Show every line in the entries below where the word "chart" appears.

☆ ☆ ☆ ☆ ☆

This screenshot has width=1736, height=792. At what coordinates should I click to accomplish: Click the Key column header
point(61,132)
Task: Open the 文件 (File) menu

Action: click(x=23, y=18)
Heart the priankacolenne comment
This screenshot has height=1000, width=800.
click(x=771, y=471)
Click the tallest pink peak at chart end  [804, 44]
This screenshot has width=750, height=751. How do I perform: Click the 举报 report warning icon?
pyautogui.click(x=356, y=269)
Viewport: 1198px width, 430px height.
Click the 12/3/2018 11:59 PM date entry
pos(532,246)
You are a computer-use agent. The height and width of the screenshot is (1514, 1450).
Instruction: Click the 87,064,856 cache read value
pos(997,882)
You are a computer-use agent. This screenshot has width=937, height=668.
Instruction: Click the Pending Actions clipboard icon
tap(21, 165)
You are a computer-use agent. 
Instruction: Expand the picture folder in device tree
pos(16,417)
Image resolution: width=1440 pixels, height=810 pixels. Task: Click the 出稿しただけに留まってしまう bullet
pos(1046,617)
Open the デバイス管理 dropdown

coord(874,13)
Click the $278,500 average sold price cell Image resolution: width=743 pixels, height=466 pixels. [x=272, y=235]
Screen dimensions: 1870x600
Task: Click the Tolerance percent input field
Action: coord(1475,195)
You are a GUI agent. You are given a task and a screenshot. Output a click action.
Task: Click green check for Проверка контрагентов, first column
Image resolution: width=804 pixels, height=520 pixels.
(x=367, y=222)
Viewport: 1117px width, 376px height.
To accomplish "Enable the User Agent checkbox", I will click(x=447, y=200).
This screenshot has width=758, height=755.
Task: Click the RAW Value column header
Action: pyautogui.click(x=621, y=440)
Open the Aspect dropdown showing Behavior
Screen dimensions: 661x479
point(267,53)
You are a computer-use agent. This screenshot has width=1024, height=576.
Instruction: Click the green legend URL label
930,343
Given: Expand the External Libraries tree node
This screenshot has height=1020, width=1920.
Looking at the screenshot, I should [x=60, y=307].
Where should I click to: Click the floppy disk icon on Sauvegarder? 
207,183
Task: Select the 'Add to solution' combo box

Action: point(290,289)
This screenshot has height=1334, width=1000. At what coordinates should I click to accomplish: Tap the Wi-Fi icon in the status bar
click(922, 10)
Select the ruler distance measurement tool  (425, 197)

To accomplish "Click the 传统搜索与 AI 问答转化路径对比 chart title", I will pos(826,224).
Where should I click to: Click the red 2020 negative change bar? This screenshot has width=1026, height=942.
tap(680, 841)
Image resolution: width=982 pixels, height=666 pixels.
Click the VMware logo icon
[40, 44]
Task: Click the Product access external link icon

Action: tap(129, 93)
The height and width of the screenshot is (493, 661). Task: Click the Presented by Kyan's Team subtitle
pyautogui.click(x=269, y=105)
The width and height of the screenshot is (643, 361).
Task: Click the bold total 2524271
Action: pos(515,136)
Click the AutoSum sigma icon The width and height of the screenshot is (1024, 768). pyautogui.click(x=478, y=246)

☆ ☆ ☆ ☆ ☆

* [RESPONSE BOX]
Click the tallest pink peak at chart end  [804, 44]
To accomplish "Click the 传统搜索与 AI 问答转化路径对比 chart title", I will pos(826,224).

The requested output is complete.